DESCRIPTION OF THE TASK
Please count the lines with the word "table" in the material below, then state the number by itself.

EXERCISE DATA
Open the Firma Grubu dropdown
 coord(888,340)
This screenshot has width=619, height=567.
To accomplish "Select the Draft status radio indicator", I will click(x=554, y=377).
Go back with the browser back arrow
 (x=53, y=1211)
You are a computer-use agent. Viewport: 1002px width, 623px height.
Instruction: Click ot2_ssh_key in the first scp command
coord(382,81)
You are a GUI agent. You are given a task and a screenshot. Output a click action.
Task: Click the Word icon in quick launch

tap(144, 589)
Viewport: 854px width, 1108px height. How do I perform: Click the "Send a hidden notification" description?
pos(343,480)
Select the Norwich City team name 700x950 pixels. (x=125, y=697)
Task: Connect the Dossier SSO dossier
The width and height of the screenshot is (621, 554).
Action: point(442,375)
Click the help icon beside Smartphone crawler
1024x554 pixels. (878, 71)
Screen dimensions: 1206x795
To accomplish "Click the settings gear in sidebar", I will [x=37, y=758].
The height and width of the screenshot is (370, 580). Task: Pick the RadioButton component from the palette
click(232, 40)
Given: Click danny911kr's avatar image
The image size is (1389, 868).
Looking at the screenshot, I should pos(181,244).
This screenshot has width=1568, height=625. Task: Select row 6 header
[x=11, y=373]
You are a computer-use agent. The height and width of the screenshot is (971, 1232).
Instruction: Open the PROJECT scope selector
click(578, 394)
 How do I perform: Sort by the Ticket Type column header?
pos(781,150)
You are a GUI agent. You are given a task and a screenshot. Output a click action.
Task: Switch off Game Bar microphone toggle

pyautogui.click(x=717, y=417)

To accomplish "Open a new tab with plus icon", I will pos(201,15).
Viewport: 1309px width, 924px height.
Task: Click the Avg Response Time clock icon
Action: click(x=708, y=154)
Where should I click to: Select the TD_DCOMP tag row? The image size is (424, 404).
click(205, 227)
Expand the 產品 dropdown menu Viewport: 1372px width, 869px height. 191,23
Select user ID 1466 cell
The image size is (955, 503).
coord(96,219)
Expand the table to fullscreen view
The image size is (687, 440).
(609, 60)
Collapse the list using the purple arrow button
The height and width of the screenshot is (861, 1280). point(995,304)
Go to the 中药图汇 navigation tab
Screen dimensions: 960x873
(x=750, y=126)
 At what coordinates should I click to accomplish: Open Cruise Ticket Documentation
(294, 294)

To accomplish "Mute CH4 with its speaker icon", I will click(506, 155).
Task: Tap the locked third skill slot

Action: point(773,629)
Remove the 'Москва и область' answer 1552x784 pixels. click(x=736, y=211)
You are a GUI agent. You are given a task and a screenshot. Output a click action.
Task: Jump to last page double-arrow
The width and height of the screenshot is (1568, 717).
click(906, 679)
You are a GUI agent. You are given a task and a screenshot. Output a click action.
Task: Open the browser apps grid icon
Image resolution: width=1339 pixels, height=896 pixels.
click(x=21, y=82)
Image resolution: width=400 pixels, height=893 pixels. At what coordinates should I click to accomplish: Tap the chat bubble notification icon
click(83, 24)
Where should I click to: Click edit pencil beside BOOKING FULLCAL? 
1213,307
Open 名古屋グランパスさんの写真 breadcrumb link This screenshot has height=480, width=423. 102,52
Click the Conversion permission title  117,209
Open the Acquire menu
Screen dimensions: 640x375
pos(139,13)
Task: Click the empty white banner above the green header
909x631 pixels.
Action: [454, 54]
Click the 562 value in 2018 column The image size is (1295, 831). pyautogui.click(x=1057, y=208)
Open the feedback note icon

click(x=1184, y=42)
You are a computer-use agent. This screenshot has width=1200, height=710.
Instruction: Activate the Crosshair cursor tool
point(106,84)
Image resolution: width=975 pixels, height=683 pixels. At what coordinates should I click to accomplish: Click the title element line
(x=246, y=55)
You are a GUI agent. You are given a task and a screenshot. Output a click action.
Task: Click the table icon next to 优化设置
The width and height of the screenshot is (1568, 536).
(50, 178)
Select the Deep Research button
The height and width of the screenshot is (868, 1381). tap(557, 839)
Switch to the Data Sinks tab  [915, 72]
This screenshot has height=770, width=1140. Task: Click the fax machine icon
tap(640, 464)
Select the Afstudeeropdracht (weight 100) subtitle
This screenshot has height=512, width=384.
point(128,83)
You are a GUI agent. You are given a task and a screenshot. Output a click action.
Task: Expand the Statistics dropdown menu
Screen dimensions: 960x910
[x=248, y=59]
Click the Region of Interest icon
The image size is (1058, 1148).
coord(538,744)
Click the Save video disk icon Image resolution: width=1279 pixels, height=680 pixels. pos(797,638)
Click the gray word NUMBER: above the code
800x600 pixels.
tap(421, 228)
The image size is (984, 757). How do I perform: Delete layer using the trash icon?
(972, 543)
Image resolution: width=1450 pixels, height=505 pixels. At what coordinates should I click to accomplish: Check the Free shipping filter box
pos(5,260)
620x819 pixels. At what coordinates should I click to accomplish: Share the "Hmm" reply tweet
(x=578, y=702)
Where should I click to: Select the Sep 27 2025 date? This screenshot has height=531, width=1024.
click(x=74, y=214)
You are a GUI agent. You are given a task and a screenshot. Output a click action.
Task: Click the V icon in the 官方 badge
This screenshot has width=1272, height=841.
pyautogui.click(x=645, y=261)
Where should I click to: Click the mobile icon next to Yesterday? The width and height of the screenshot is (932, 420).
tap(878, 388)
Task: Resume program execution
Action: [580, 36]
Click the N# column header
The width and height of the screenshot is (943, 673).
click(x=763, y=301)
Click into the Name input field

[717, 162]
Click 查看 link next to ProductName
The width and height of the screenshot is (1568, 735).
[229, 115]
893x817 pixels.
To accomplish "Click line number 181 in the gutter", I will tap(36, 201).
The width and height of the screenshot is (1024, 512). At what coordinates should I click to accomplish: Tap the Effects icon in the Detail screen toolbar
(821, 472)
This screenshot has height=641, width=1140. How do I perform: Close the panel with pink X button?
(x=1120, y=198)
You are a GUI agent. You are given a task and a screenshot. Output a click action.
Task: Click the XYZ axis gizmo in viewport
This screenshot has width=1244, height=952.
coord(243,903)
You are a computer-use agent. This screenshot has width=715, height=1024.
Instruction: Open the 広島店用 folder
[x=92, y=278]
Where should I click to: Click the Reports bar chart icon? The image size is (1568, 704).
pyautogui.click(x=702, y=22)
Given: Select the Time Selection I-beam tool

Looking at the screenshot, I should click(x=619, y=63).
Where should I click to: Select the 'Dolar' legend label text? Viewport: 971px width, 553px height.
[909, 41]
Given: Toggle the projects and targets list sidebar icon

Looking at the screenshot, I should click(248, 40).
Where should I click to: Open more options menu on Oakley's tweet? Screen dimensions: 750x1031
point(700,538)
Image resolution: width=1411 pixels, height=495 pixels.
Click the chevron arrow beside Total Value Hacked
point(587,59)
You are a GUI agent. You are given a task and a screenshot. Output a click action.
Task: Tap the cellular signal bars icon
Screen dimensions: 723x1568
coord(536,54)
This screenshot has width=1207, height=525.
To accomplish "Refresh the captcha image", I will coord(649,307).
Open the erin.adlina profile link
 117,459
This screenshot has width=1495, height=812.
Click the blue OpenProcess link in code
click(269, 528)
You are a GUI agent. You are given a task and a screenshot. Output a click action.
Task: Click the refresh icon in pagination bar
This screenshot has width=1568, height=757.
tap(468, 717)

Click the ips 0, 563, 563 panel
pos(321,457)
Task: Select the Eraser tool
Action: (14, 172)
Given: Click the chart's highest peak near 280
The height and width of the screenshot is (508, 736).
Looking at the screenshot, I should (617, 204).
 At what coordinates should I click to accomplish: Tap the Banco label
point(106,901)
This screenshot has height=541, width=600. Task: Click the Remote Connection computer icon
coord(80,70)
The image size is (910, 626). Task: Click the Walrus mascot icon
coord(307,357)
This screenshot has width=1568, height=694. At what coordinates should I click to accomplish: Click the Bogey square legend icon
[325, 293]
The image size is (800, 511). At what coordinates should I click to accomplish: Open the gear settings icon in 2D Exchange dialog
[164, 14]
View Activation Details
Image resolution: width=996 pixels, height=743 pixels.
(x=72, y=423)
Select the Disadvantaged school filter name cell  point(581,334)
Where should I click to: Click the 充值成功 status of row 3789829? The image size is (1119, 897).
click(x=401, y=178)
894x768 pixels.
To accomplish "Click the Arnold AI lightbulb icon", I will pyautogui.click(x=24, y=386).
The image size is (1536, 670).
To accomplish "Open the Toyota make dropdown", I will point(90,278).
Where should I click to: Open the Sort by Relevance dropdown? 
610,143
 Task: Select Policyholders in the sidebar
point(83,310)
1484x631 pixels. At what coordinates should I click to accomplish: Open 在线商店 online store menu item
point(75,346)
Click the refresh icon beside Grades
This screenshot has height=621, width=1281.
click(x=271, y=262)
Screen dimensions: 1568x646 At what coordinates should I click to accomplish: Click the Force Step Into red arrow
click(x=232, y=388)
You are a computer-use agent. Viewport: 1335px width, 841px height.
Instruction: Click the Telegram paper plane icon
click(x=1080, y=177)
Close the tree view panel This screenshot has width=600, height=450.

TASK SOLUTION
2